Sergio Iorio a tutto tondo: «Da migliorare le tempistiche sulle infrastrutture. L’obiettivo sportivo a lungo termine rimane la Serie B»
La delusione per la promozione sfumata all’ultimo non ha ridimensionato le ambizioni della Pistoiese. Anzi, secondo Sergio Iorio, ha spinto la società a rilanciare con ancora maggiore convinzione. È questo il messaggio trasmesso dal presidente arancione in una lunga intervista rilasciata a La Nazione. Tantissimi i temi toccati dall’imprenditore genovese: dal calcio giocato agli obiettivi societari, dalle intenzioni nel medio-lungo periodo agli impianti, senza dubbio il nodo più caldo. Secondo Iorio infatti, il futuro della Pistoiese passa soprattutto dalle infrastrutture. Il progetto Orange City rappresenta il tassello decisivo per completare la crescita del club, ma al momento resta fermo in attesa che si sblocchi la procedura relativa all’area di Pistoia Ovest.
«Una società moderna non può esistere senza un centro sportivo di proprietà – ha evidenziato il presidente arancione -. È l’investimento più importante che possiamo lasciare alla città e il vero motore del nostro progetto imprenditoriale». Dopo oltre due anni di confronto con la precedente amministrazione comunale, il cambio di colore della giunta ha rallentato l’iter. «Eravamo arrivati a un punto molto avanzato, poi tutto si è fermato. Ci aspettiamo che entro dicembre il terreno venga messo all’asta, perché il tempo è un fattore determinante. Orange City è sostenuto da una società partecipata per metà dalla Pistoiese e per metà da imprenditori locali che hanno creduto fin dall’inizio nell’iniziativa. Più i tempi si allungano, maggiore è il rischio di perdere il loro interesse».
Secondo Iorio, la Pistoiese merita un’attenzione particolare pur militando in Serie D. E il presidente non esclude di aver pensato anche a una ‘location’ alternative: «Non chiediamo scorciatoie, ma tempi certi nel rispetto delle procedure. A volte sembra quasi che ci venga fatto un favore, mentre il nostro obiettivo è realizzare strutture che resteranno a disposizione dell’intero territorio. Diversi Comuni della provincia ci hanno proposto aree sulle quali sviluppare il progetto. La nostra priorità resta Pistoia, ma chi investe ha bisogno di certezze e della disponibilità del terreno, in proprietà o con una concessione di lungo periodo».

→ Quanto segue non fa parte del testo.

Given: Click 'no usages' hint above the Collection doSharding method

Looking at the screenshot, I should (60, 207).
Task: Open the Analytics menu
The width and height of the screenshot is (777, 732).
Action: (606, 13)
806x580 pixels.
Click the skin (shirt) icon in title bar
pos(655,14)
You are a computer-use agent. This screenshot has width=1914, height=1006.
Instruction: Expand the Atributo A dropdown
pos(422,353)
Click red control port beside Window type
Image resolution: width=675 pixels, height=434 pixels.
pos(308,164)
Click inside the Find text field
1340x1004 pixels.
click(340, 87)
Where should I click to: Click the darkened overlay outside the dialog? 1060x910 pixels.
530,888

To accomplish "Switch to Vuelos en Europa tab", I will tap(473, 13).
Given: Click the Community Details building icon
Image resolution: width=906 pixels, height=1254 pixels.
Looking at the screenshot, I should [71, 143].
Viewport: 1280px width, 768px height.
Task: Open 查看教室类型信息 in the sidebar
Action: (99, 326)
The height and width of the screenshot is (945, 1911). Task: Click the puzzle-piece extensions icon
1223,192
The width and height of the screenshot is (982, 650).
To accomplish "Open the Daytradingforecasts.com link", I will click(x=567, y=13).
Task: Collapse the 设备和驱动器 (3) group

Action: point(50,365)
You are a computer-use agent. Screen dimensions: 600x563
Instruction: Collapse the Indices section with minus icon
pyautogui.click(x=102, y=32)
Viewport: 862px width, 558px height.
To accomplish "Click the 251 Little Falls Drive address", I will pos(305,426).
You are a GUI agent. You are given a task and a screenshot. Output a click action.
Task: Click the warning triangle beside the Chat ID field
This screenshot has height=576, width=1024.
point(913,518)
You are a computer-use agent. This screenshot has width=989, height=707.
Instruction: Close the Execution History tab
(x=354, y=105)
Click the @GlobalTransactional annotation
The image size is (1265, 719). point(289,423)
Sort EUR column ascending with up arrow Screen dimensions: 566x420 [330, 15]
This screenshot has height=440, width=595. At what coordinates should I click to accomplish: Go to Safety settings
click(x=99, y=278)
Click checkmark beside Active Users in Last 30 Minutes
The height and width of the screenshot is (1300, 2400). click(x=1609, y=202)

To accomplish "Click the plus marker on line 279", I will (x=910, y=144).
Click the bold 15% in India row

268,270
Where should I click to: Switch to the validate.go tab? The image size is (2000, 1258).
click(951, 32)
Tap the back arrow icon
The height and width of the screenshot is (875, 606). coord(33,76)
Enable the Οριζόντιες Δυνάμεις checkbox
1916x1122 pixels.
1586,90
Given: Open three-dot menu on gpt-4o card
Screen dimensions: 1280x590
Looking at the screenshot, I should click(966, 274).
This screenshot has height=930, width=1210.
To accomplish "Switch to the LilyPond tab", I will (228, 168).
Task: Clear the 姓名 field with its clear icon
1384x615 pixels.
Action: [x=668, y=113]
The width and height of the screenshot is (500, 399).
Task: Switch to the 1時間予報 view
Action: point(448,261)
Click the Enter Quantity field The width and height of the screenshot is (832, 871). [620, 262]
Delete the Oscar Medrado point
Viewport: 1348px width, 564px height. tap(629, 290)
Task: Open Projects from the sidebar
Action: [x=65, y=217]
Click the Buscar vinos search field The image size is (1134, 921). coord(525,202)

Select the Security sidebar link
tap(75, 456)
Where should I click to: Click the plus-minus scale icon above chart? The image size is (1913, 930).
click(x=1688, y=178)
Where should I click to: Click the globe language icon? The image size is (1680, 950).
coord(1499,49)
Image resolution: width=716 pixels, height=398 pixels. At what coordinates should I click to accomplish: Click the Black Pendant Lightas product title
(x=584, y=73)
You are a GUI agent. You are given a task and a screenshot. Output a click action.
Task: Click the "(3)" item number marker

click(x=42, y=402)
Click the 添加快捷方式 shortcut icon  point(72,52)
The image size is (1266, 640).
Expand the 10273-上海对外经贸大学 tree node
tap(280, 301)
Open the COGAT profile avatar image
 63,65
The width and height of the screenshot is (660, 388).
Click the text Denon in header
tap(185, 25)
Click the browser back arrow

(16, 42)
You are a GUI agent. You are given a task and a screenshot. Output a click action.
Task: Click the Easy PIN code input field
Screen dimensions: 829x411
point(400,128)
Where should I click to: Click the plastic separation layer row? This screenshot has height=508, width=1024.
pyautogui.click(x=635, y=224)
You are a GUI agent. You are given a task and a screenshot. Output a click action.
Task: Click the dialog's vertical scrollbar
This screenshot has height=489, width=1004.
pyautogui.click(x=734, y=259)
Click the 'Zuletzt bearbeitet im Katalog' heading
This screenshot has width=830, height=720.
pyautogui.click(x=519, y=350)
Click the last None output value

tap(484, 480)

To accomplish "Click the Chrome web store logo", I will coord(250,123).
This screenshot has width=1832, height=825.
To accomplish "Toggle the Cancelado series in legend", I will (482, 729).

Anche perché le idee del club arancione sono ambizione e ben dettagliate. Orange City sorgerà su un’area di circa 50 mila metri quadrati e sarà articolata in due sezioni. «La prima sarà dedicata allo sport, con i campi della Pistoiese per settore giovanile, squadra femminile e For Special, oltre a una palestra destinata a scherma, danza, yoga e tennis, disciplina per la quale siamo in trattativa con il Tennis Club – ha spiegato Iorio a La Nazione -. La seconda avrà una vocazione commerciale e comprenderà bar, ristorante, pizzeria, una foresteria, un piccolo centro congressi per le imprese del territorio e ambulatori diagnostici, grazie a una lettera d’intenti già firmata con Casa della Salute. È un progetto che interessa gli investitori perché è economicamente sostenibile, ma per realizzarlo abbiamo bisogno dell’area».
Sulla parte più prettamente sportiva, Iorio si è detto fiducioso in vista della nuova stagione: «Taibi ha costruito una squadra con grande intelligenza, tra nuovi arrivi importanti e le conferme di chi ha scelto di restare. Abbiamo costruito un gruppo più forte puntando su tre elementi: top player, continuità e giovani. Abbiamo investito oltre le aspettative e ora ci aspettiamo che la città riconosca lo sforzo sostenendoci. Abbonamenti? Quota 1.500 sarebbe un buon risultato, ma arrivare a 2.000 significherebbe capire che la città è davvero al nostro fianco. Vogliamo portare la Pistoiese in Serie B, anche se servirà il tempo necessario. In queste categorie si investe sapendo di andare in perdita, perché i ricavi non coprono i costi. È una scelta poco razionale, ma il vero salto di qualità arriva con la Serie B, dove i diritti televisivi e gli introiti commerciali cambiano completamente dimensione».